____ DATA FOR PROCESSING

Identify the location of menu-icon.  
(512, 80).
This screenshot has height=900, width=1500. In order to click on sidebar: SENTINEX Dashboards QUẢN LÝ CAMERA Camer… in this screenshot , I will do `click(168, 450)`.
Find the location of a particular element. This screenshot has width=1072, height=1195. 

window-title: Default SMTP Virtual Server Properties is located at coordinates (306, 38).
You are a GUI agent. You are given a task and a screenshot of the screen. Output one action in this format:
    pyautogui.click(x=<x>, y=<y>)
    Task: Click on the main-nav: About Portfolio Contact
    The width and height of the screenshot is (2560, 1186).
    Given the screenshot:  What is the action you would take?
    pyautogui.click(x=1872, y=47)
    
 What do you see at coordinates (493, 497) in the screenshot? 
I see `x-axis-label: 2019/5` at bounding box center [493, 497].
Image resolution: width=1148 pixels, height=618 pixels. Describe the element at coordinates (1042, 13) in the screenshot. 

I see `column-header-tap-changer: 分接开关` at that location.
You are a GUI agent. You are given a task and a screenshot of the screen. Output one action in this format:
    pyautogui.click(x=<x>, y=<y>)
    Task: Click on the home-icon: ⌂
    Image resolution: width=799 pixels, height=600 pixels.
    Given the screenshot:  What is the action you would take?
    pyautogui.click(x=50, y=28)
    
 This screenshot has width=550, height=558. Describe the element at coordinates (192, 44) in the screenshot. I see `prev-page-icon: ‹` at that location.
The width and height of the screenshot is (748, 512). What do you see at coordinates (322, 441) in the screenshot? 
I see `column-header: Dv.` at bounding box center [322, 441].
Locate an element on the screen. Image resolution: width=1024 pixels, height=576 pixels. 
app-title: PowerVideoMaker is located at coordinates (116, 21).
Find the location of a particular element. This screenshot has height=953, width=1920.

________

AIM OF THE TASK: Render the lines beginning with the one containing "has width=1072, height=1195." and ending with the one containing "center [493, 497]." as a JSON list of strings, one string per line, with blank lines omitted.

RESPONSE FOR THIS EXERCISE:
[
  "Find the location of a particular element. This screenshot has width=1072, height=1195. ",
  "window-title: Default SMTP Virtual Server Properties is located at coordinates (306, 38).",
  "You are a GUI agent. You are given a task and a screenshot of the screen. Output one action in this format:",
  "    pyautogui.click(x=<x>, y=<y>)",
  "    Task: Click on the main-nav: About Portfolio Contact",
  "    The width and height of the screenshot is (2560, 1186).",
  "    Given the screenshot:  What is the action you would take?",
  "    pyautogui.click(x=1872, y=47)",
  " What do you see at coordinates (493, 497) in the screenshot? ",
  "I see `x-axis-label: 2019/5` at bounding box center [493, 497]."
]